AIM OF THE TASK
Pictures aside, reproduce exactly and only the lines below, starting at the one containing "Where should I" and ending at the last line.

DATA RECORDS
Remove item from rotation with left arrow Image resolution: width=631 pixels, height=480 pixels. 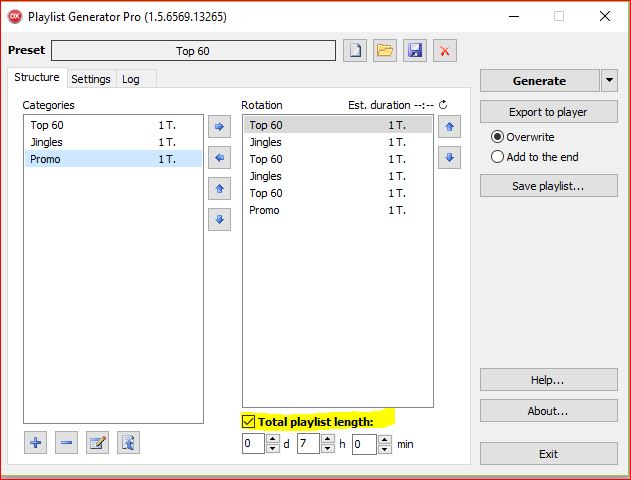pyautogui.click(x=220, y=158)
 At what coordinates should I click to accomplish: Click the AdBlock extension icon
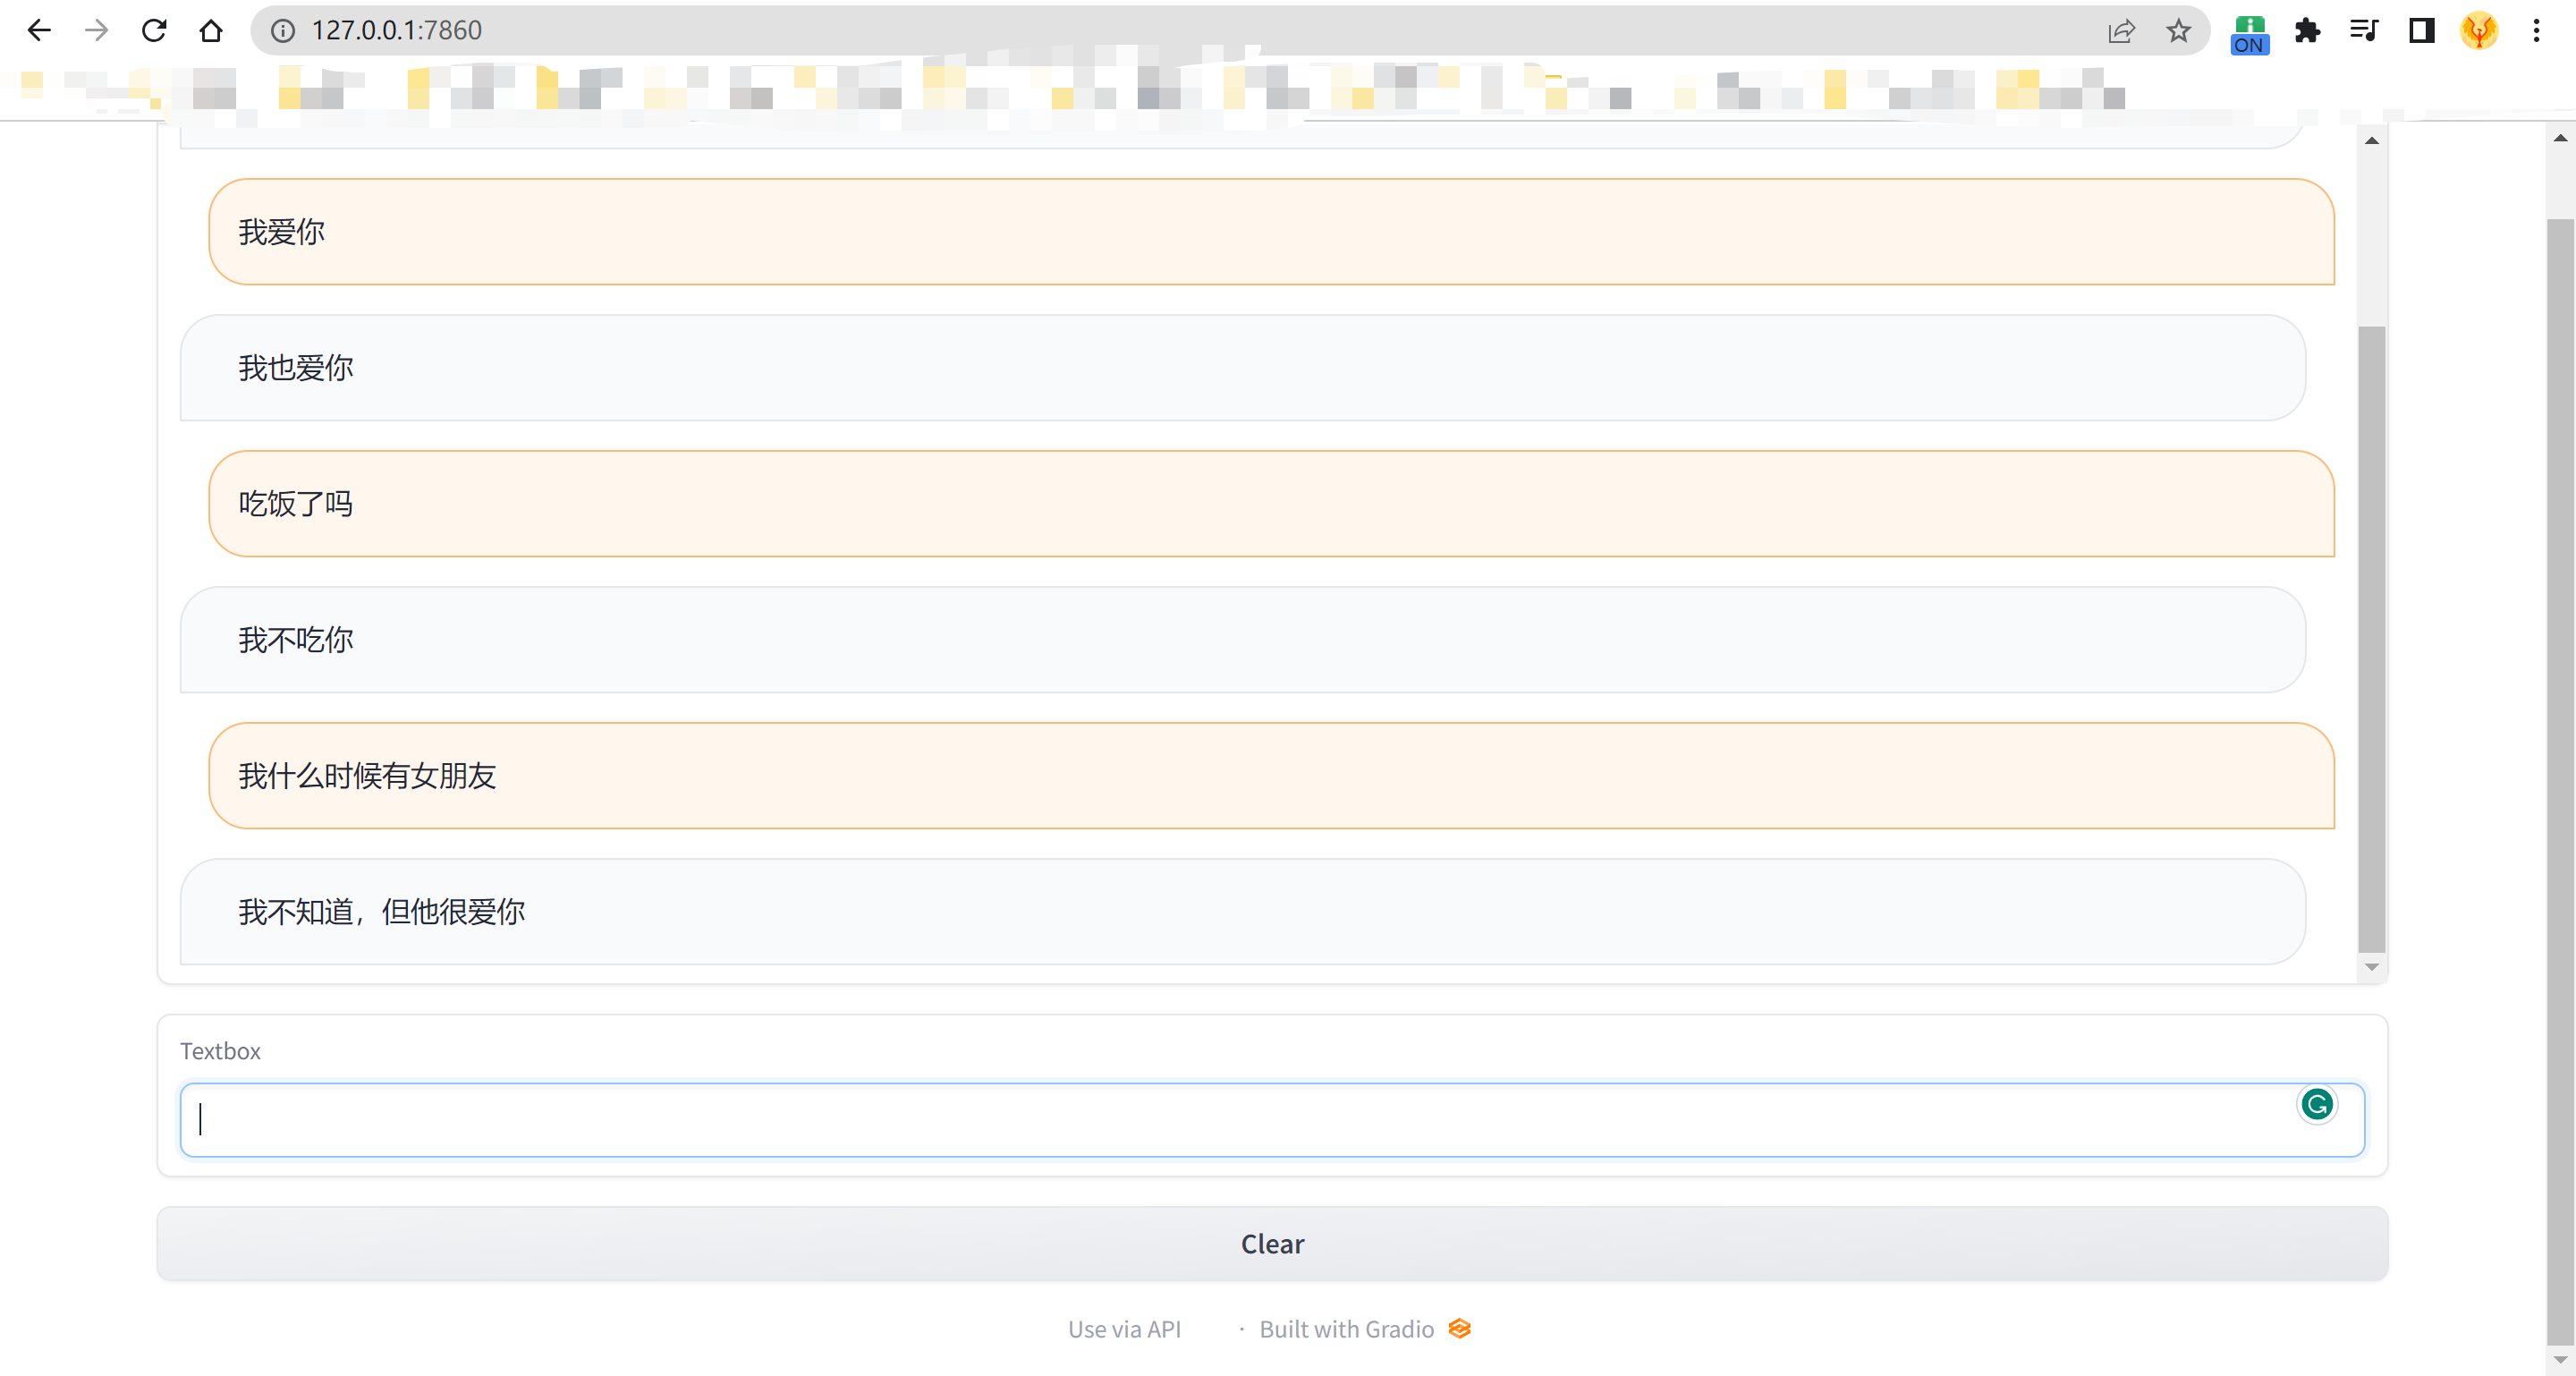[x=2249, y=30]
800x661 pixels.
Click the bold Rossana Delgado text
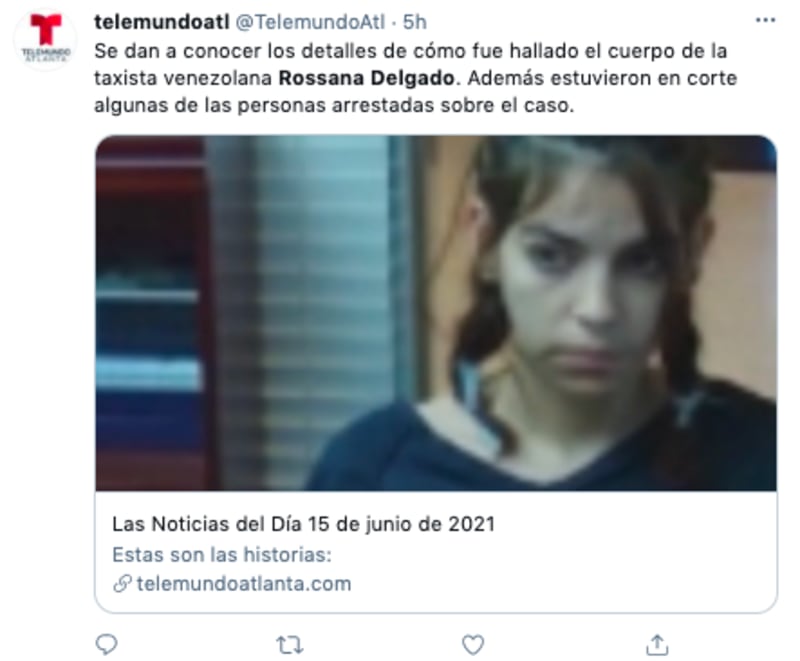click(x=366, y=78)
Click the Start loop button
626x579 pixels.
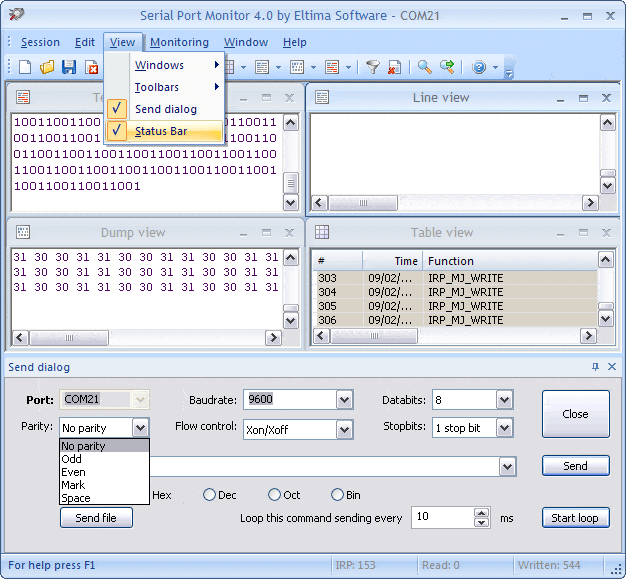tap(575, 518)

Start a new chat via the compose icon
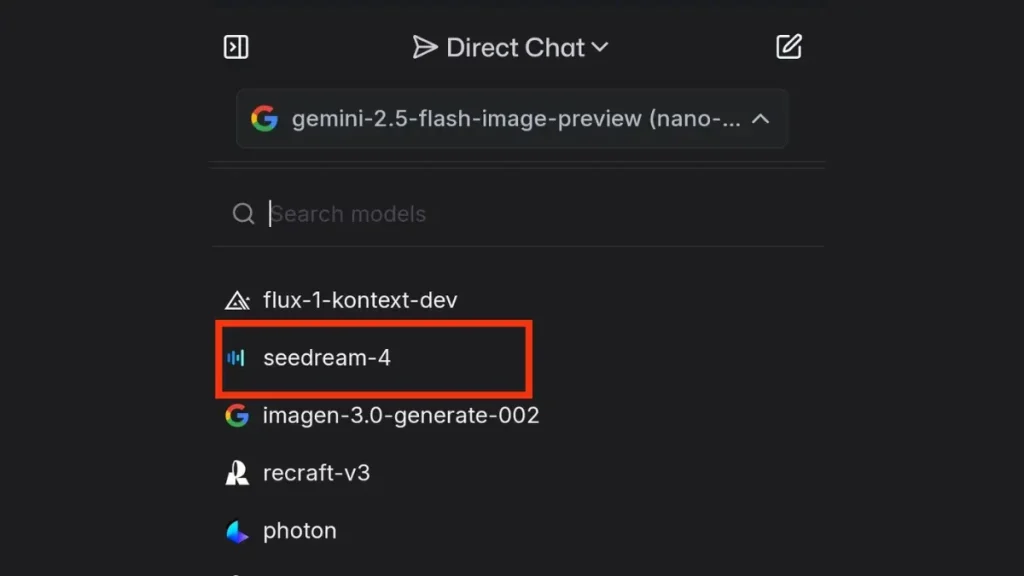789,45
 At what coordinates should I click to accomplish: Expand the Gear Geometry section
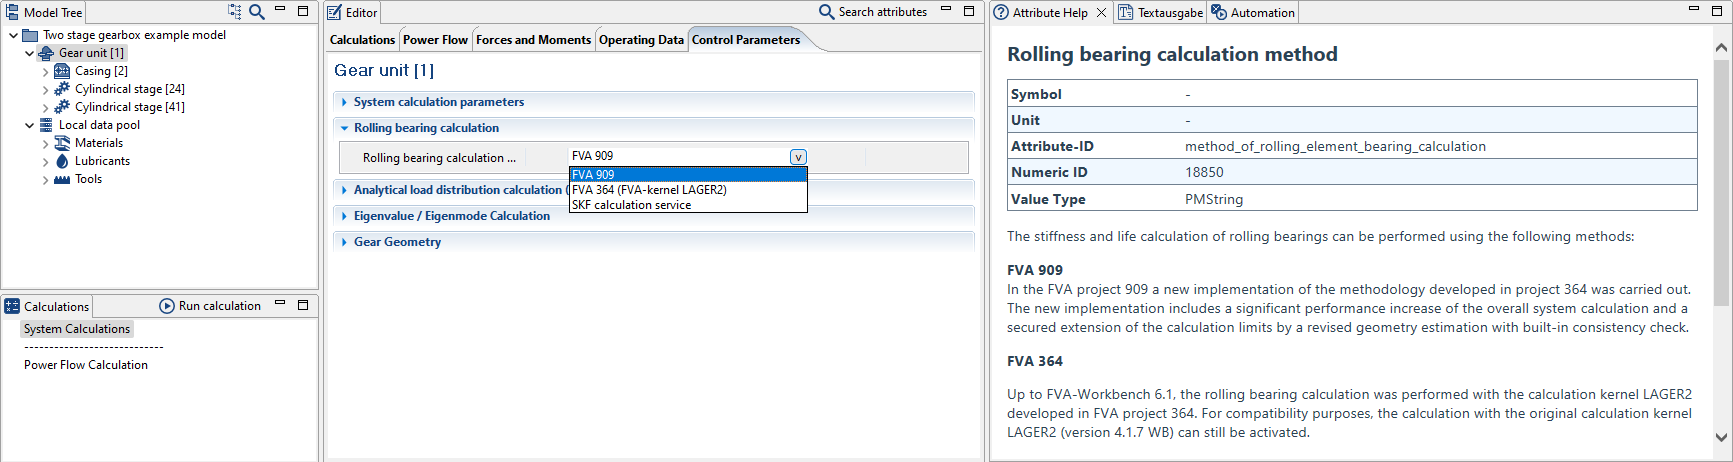tap(344, 242)
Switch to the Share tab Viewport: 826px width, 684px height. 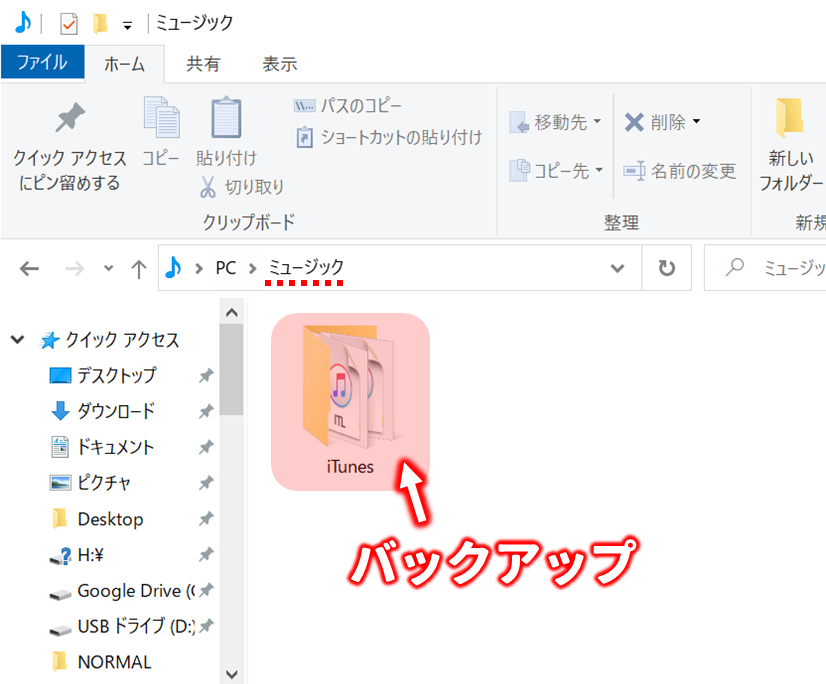pos(203,63)
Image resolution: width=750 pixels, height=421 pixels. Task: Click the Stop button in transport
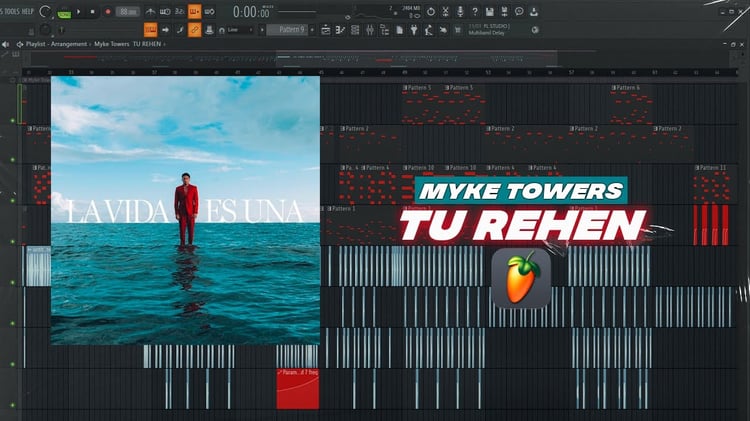point(92,11)
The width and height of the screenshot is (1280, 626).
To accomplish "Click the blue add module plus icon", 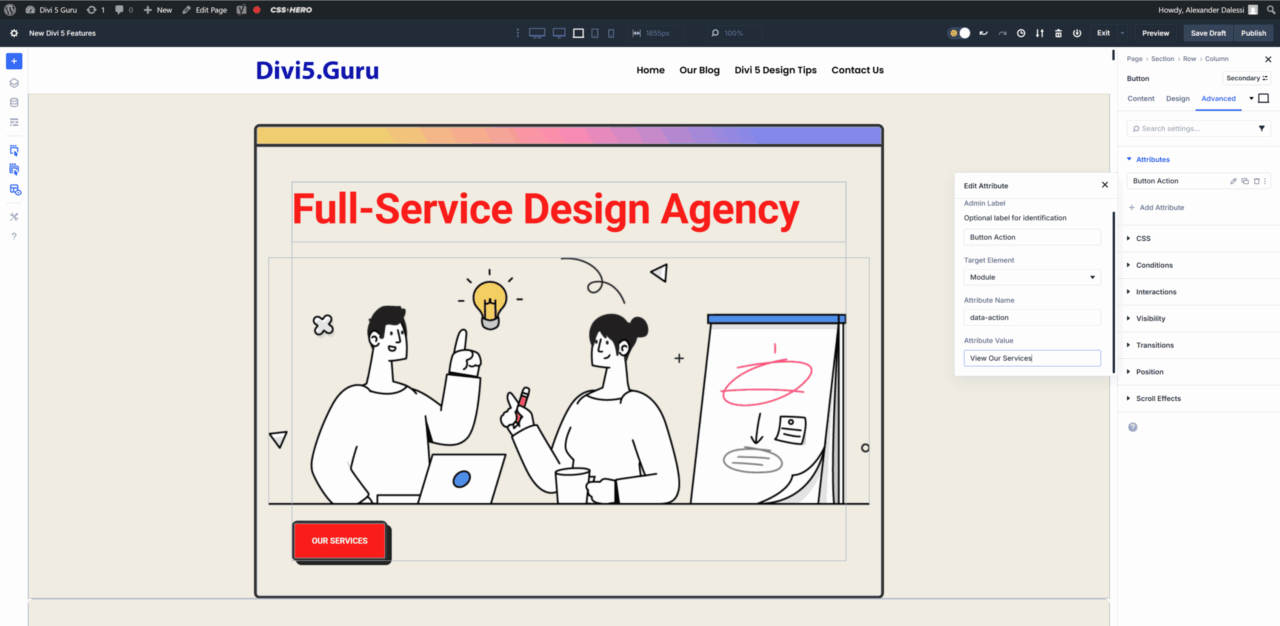I will point(14,61).
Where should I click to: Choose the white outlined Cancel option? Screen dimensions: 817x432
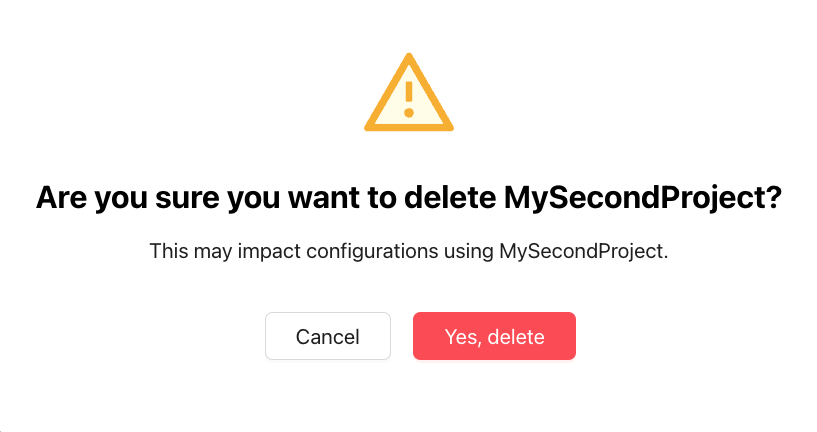328,336
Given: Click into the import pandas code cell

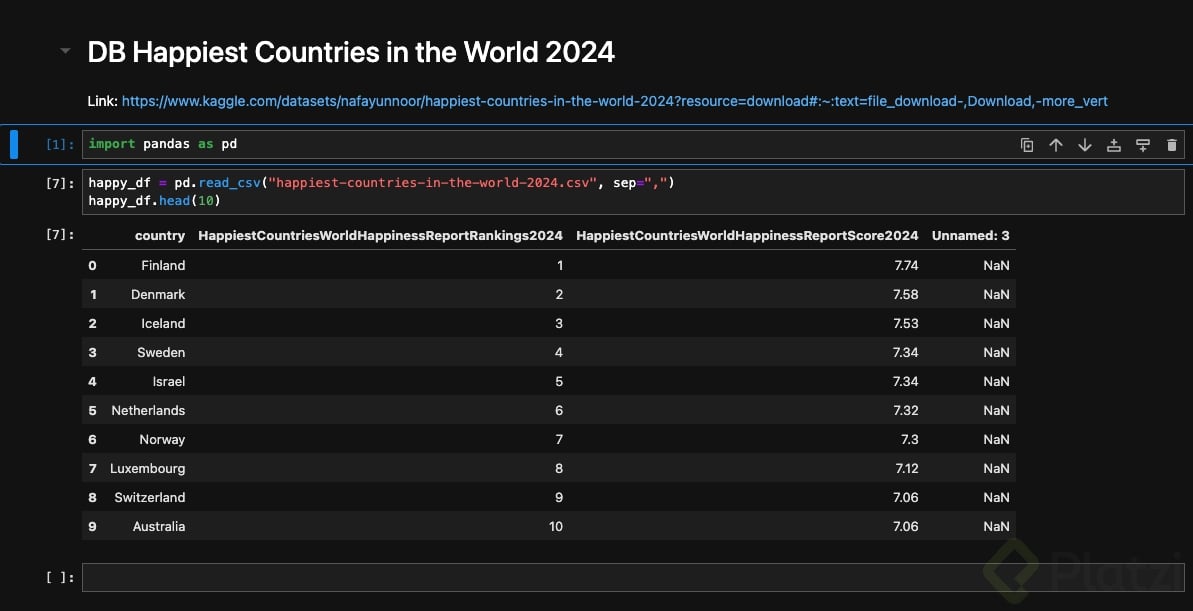Looking at the screenshot, I should (500, 144).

OUTPUT OF THE TASK
Where should I click to: Choose the white outlined Cancel option? Screen dimensions: 817x432
328,336
Given: Click into the import pandas code cell

Looking at the screenshot, I should (500, 144).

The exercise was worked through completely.